■ LIST OF TASKS
1: In the prediction-writing guide, what does the "B" in the SMART-BF test stand for?
2: Reproduce the passage of the prediction-writing guide that starts with "These are different" and goes on through "in weekly/monthly reviews?".
3: Take the prediction-writing guide further, picking up after its final line.

Signals must be facts, not interpretations. "Enterprise AI adoption at 67% (Gartner, Oct 2025)" is a signal. "AI is taking over" is not.

Step 3: Per Domain — Prediction + Probability

For each domain, write predictions that pass the SMART-BF test:

  • Specific — One measurable outcome
  • Measurable — Clear resolution criteria
  • Assignable — Who resolves it
  • Realistic — Within the plausible range
  • Time-bound — Resolution date
  • Base-rated — Outside view stated
  • Falsifiable — What would prove it wrong

Assign both:

  • Probability (0-100%) — Calibration instrument. A 70% prediction should be right 70% of the time.
  • Conviction (1-5) — Action instrument. How much would you bet? Maps to the existing priority system.

These are different instruments. Probability measures your calibration. Conviction measures your willingness to act.

Step 4: Falsifying Conditions + Watch Signals

For each prediction:

FieldQuestion
Falsifying conditionsWhat evidence in 6 months would lower your conviction by 2+ points?
Watch signalsWhat specific data do you check in weekly/monthly reviews?

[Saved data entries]
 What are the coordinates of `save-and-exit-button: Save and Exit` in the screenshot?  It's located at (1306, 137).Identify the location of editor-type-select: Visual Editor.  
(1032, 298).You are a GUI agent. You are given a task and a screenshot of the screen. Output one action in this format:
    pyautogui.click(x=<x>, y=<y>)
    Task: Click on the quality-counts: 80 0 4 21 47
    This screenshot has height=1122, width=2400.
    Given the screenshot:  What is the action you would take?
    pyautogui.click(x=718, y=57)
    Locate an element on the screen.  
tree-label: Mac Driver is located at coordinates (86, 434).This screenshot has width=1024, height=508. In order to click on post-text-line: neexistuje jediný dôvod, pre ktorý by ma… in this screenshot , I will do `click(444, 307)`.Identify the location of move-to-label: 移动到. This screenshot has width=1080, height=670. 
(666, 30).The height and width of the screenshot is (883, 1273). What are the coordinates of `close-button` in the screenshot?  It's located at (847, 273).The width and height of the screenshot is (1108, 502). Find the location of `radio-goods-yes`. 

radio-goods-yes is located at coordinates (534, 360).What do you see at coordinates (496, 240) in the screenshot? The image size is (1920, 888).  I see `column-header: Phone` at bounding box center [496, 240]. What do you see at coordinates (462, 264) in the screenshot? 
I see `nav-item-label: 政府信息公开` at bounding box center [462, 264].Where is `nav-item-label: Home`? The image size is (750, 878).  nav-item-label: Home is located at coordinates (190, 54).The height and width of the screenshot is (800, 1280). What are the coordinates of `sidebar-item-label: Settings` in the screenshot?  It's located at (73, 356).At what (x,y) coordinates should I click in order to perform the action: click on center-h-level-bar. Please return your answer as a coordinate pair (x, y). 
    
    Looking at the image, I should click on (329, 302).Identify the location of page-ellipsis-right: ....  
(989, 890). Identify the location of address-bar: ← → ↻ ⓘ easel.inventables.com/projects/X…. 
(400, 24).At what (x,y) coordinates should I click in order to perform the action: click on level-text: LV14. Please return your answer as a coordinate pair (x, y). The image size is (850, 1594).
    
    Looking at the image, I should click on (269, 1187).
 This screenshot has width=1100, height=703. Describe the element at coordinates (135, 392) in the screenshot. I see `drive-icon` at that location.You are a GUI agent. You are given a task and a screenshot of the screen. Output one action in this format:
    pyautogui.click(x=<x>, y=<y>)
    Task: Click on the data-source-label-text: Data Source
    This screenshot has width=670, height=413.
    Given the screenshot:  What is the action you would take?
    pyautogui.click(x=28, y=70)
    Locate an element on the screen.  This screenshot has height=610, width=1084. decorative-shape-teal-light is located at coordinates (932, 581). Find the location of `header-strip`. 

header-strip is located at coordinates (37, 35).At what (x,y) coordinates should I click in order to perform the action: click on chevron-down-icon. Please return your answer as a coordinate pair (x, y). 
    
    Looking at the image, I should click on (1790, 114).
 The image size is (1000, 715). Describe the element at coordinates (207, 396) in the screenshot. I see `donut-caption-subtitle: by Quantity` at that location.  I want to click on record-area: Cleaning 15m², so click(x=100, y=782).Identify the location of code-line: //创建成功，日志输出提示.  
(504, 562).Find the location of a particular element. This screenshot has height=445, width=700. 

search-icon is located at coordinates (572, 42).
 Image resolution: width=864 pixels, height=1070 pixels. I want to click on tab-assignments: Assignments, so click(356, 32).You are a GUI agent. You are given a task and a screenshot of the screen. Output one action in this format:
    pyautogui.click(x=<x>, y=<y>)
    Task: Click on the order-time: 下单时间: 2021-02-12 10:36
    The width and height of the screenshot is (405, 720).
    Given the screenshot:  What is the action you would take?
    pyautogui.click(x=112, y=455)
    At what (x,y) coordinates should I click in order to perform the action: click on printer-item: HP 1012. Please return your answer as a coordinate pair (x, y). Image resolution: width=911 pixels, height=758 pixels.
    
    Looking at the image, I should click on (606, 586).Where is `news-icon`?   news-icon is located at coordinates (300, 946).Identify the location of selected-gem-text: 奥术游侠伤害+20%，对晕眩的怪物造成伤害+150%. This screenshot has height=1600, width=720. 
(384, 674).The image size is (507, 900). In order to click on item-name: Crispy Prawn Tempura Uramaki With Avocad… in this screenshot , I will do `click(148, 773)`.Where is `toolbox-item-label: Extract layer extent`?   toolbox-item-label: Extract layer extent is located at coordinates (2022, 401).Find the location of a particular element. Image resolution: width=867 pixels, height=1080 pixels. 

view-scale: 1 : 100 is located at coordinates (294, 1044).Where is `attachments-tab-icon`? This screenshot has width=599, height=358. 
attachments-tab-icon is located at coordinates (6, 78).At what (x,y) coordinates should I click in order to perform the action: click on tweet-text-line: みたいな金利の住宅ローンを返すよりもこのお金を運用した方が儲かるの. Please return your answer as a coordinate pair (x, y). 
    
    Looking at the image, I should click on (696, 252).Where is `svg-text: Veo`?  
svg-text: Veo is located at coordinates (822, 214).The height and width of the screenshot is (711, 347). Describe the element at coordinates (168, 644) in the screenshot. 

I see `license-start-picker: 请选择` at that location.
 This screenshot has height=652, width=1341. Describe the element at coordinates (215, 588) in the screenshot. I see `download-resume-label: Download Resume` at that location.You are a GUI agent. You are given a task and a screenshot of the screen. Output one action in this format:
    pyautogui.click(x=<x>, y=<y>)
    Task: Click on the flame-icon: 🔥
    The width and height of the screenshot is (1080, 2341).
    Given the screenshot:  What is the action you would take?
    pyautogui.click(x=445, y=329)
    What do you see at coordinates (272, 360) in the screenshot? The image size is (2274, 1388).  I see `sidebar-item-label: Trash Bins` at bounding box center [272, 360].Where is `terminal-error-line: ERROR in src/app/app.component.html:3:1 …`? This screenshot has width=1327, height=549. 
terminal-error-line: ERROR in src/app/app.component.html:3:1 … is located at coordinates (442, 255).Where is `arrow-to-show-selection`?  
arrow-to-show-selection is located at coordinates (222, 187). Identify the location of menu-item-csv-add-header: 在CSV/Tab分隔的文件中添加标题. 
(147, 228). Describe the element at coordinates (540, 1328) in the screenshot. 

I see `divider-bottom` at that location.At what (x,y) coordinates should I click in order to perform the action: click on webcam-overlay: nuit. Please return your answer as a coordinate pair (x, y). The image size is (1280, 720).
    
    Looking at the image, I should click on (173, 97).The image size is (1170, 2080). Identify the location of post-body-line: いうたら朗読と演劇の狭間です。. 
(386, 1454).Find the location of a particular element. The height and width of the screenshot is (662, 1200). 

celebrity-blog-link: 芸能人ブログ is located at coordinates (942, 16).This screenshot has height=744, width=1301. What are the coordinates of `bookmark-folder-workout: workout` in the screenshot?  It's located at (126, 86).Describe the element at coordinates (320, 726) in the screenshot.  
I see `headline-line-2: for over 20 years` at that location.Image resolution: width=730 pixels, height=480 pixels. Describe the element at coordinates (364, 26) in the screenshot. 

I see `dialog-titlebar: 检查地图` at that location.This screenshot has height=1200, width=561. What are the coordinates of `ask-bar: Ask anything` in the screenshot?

■ OUTPUTS BY TASK
1: It stands for "Base-rated," meaning the outside view is stated.

2:
These are different instruments. Probability measures your calibration. Conviction measures your willingness to act.

Step 4: Falsifying Conditions + Watch Signals

For each prediction:

FieldQuestion
Falsifying conditionsWhat evidence in 6 months would lower your conviction by 2+ points?
Watch signalsWhat specific data do you check in weekly/monthly reviews?

3:
Update triggersAt what threshold do you revise the probability?

This is where most forecasters fail. They make predictions but never define what would change their mind. Without falsifying conditions, a prediction is a belief, not a hypothesis.

Step 5: Cross-Domain Interactions

The highest-value predictions live at domain intersections. Map compounding effects:

Domain A  ──→  Domain B
↑ │
└──────────────┘
Reinforcing loop = acceleration

Ask: where do domains amplify each other? Where do they cancel? The interaction effects are where you find the predictions nobody else is making.

Step 6: Calibration Check

Compare your new predictions against your existing prediction database:

  • Do any new predictions contradict existing ones? If so, one must update.
  • Is your probability distribution realistic? (All 90%+ predictions = overconfidence. All 40-60% = hedging.)
  • Plot your predictions on a calibration curve. If you have history, check past accuracy.

Calibration

The measure of a forecaster is not whether individual predictions are right. It is whether their probability estimates are well-calibrated over time.

CalibrationMeaning
Perfect70% of your 70% predictions come true
Overconfident50% of your 70% predictions come true
Underconfident90% of your 70% predictions come true
UninformativeAll predictions cluster around 50%

Track with Brier scores. Lower is better. 0 = perfect foresight. 0.25 = coin flip. Below 0.2 = good forecaster.

The feedback loop: predict, track, score, adjust process, predict again. This is the VVFL applied to belief.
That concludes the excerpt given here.